The success of any harm reduction intervention is dependent on two factors: its potential to reduce the risks associated with a particular activity and the number of people who adopt the intervention.
"Harm reduction is a strategy used in medicine and social policy to minimize harm to individuals and/or wider society from hazardous behaviors or practices that cannot be completely avoided or prevented.” (“Nicotine Without Smoke”, Royal College of Physicians, 2016)
While non-combusted tobacco products and e-cigarettes drastically reduce the exposure to known harmful constituents in tobacco, and therefore have the potential to lower the health risks of smoking, their potential value is lost when consumers do not accept these alternative propositions.

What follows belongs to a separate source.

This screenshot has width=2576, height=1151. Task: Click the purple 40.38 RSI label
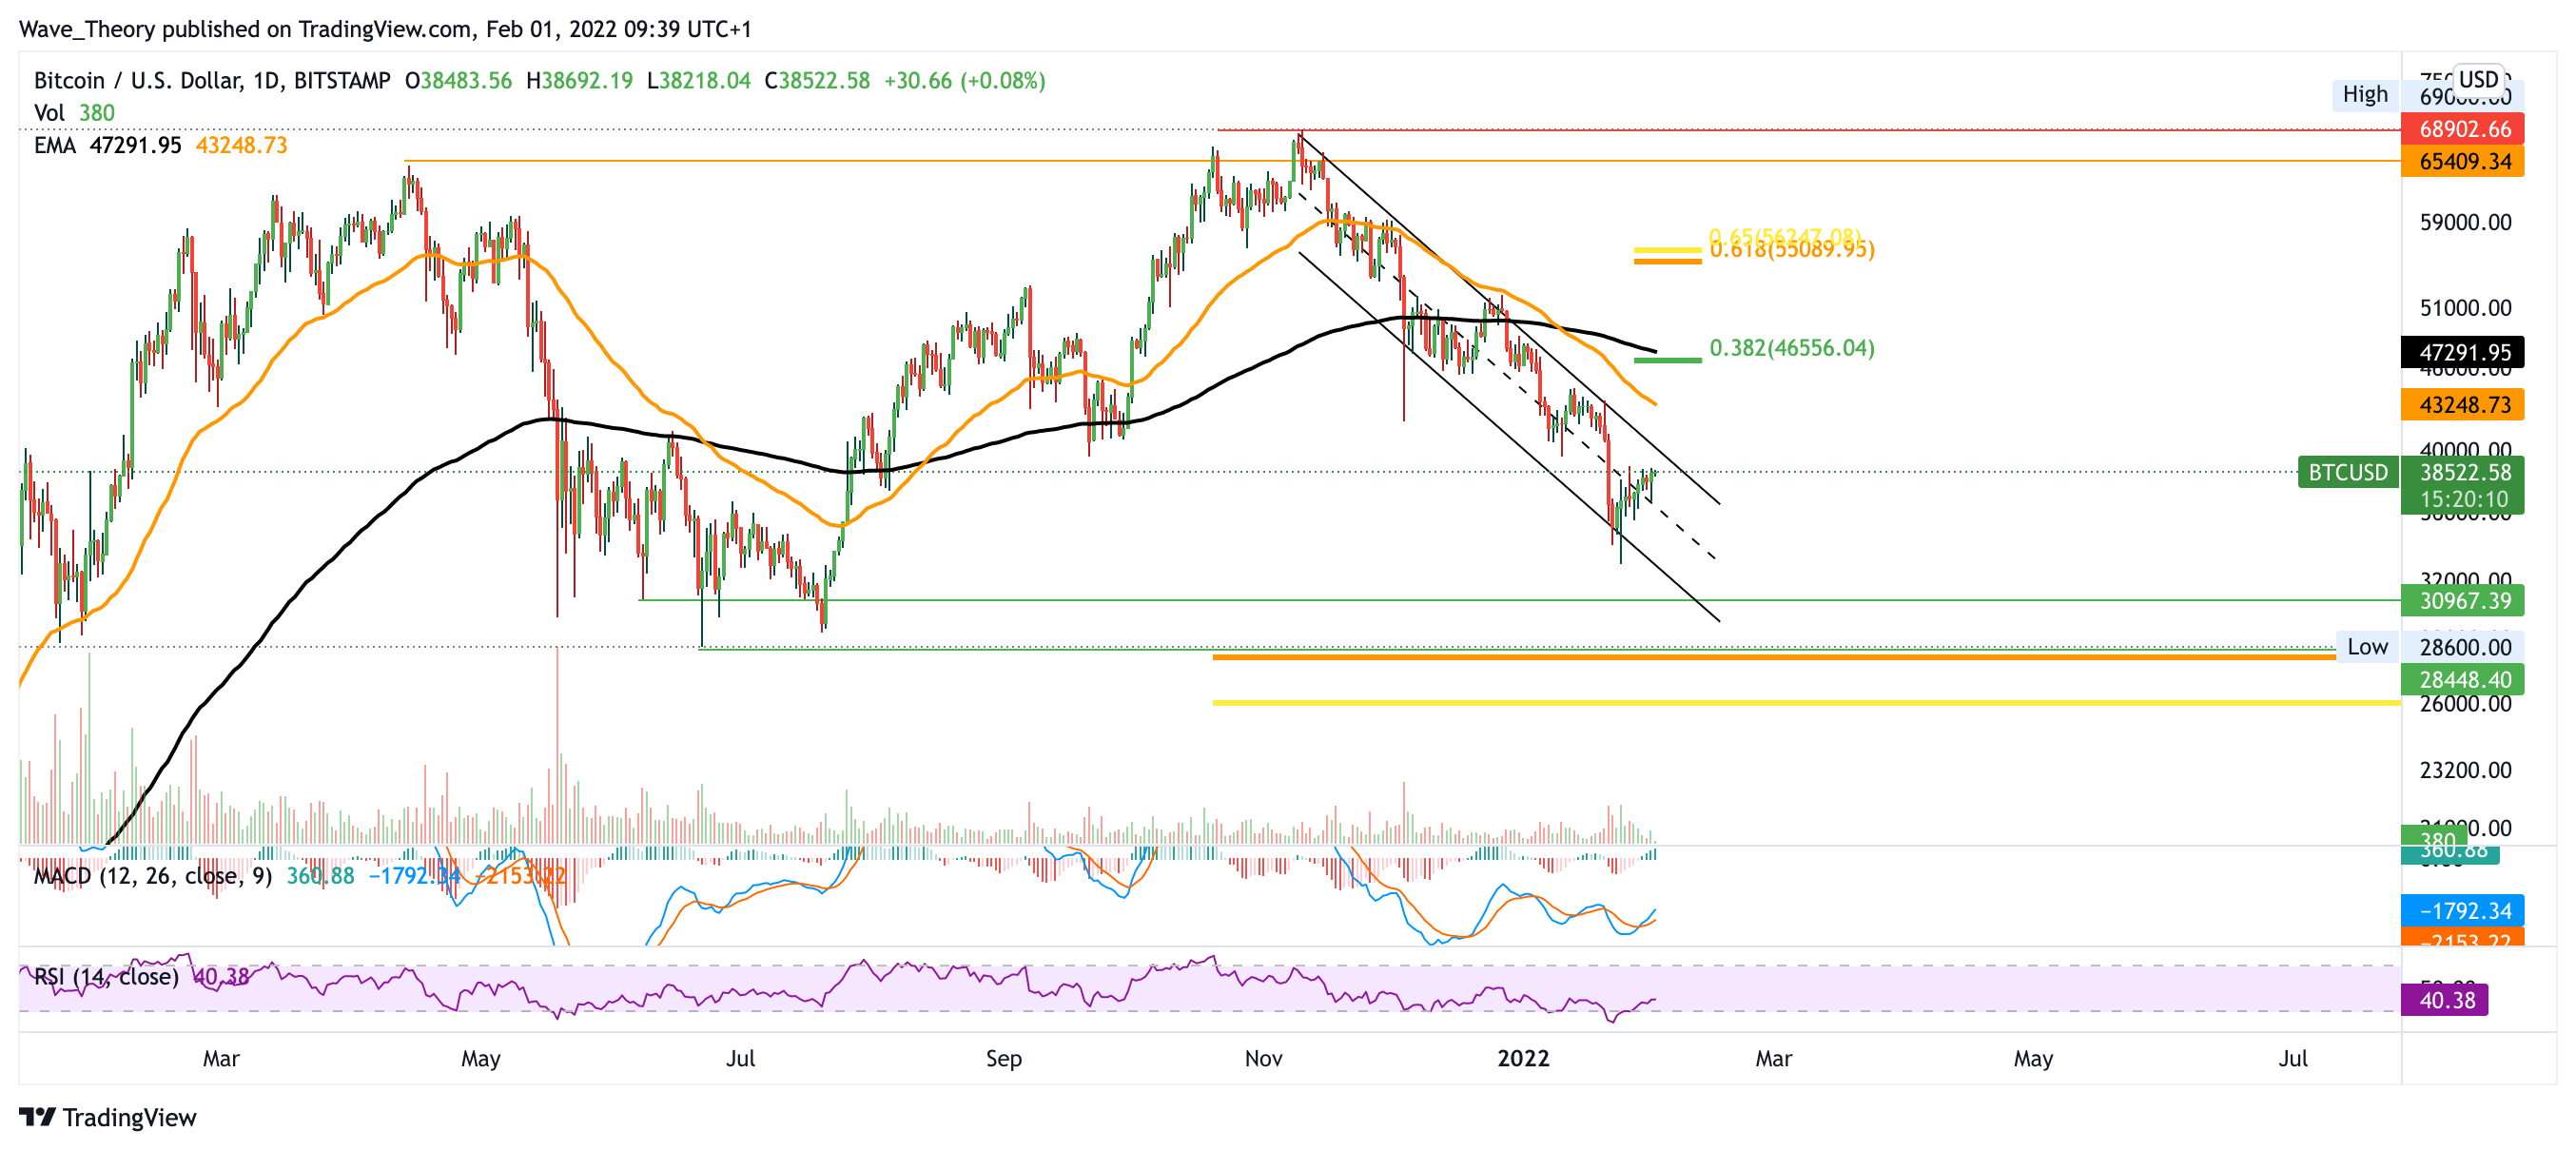[x=2445, y=1000]
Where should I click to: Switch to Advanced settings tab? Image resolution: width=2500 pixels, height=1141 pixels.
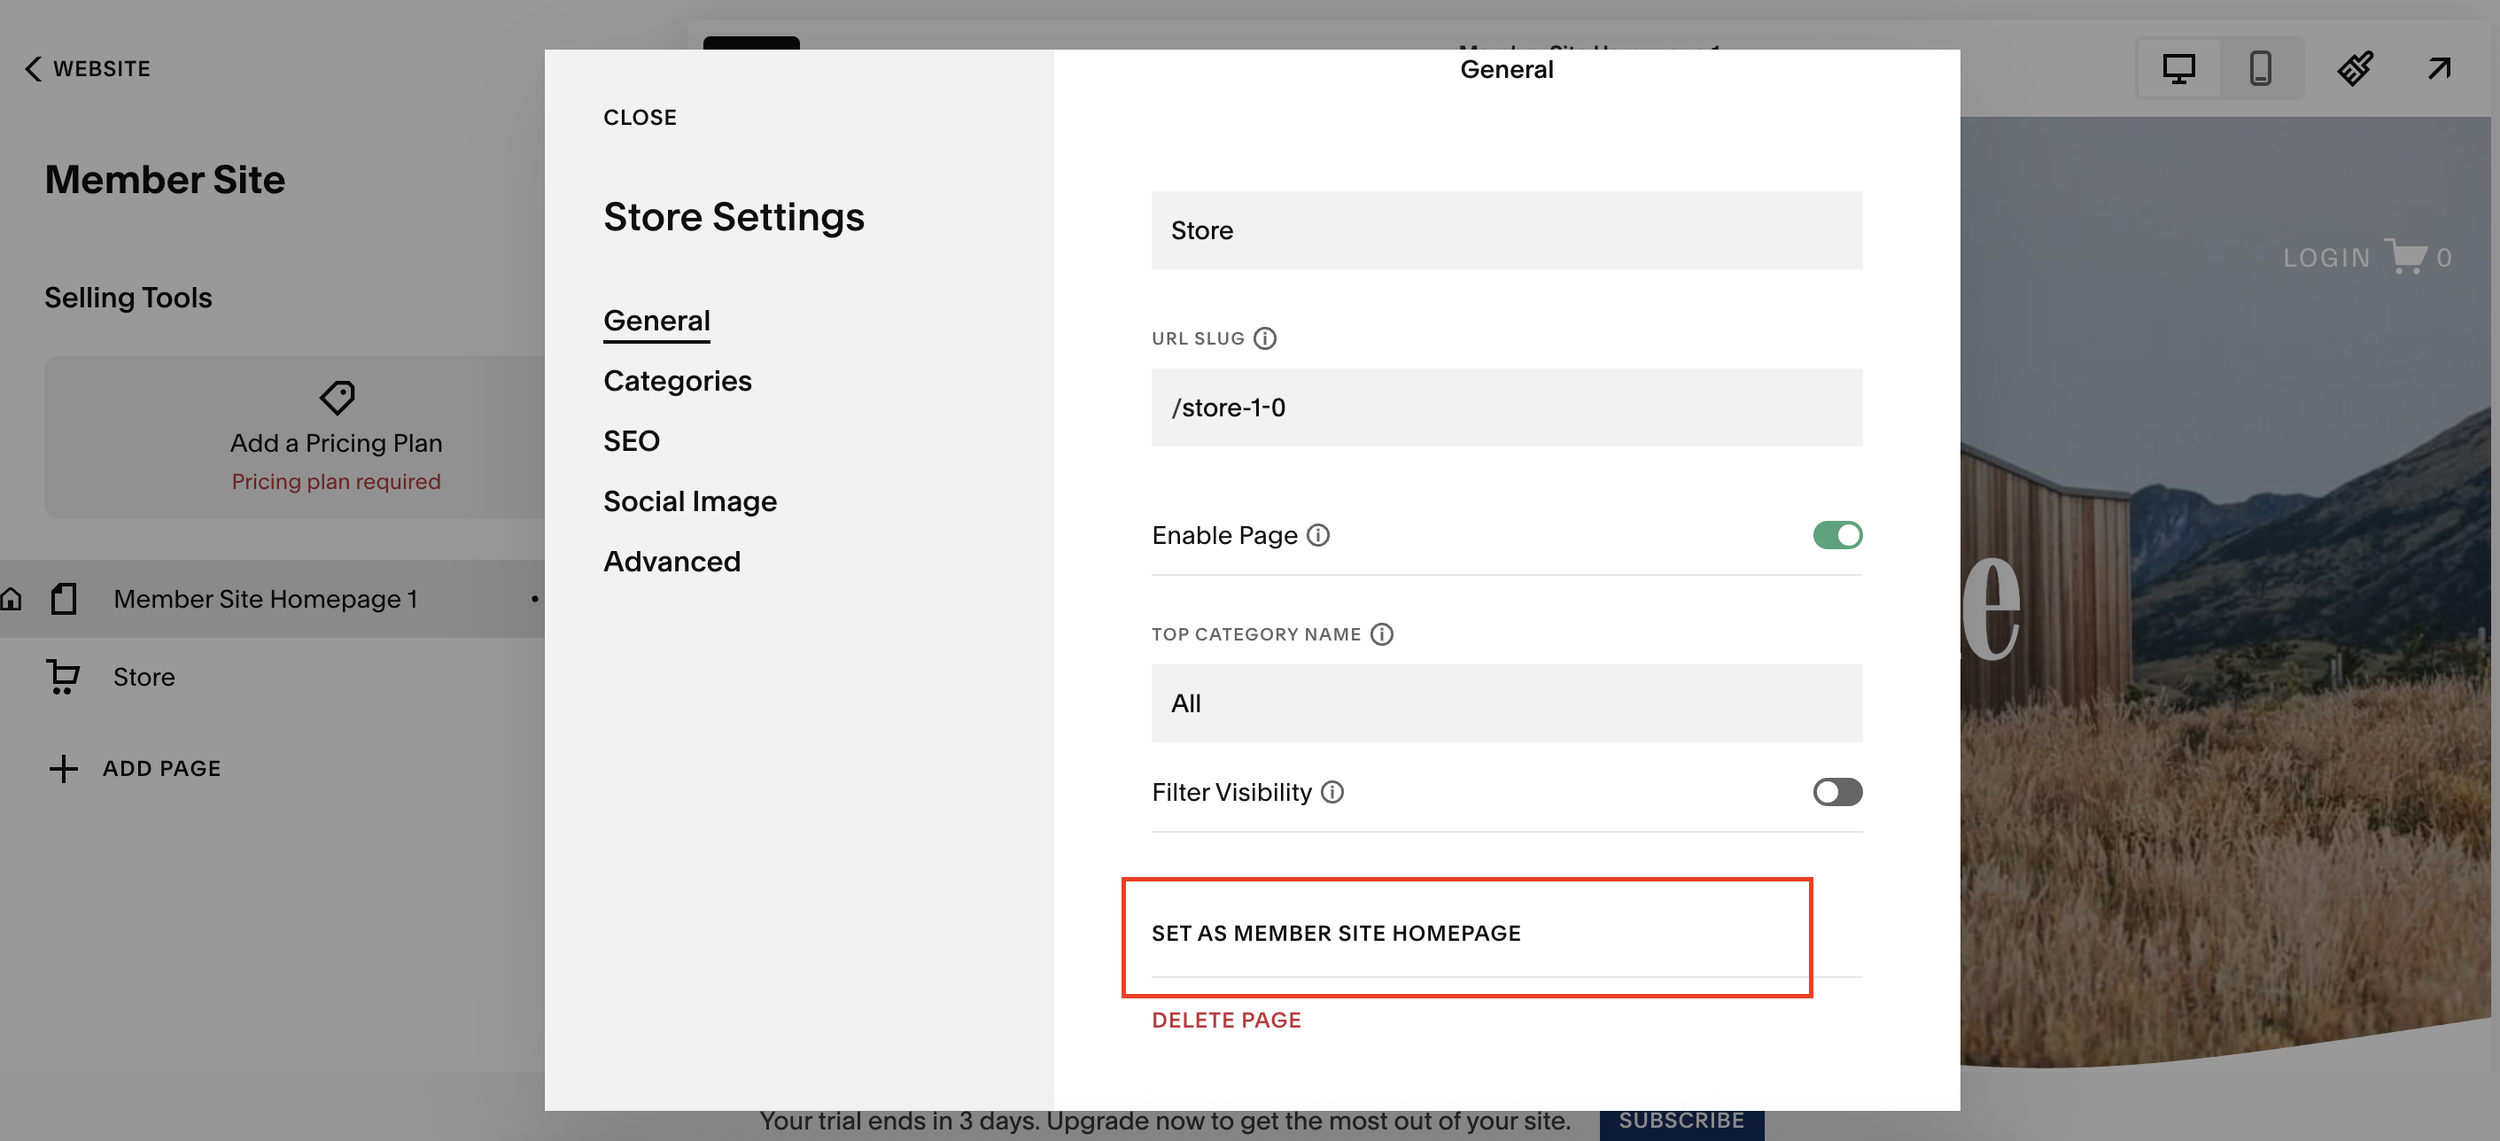pyautogui.click(x=671, y=561)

RRP Assessment: a Six Step Journey
We conduct our six-step approach referring to guidelines by public health authorities, such as the guidance document for industry on MRTP (Modified Risk Tobacco Products) Applications by US FDA. We conduct studies from chemical analysis of vapor to biological tests and clinical tests in order to scientifically prove the potential of risk reduction in individual users. In addition, we conduct surveys to monitor long-term effects and their impact on public health.
Our Reduced-Risk Products (RRP)* aim to meet both requirements, the potential to reduce the health risks associated with tobacco use and the ability to provide an acceptable user experience for consumers. We’re committed to bringing new and innovative RRP* to market, and are continually developing and testing them using scientifically rigorous methods.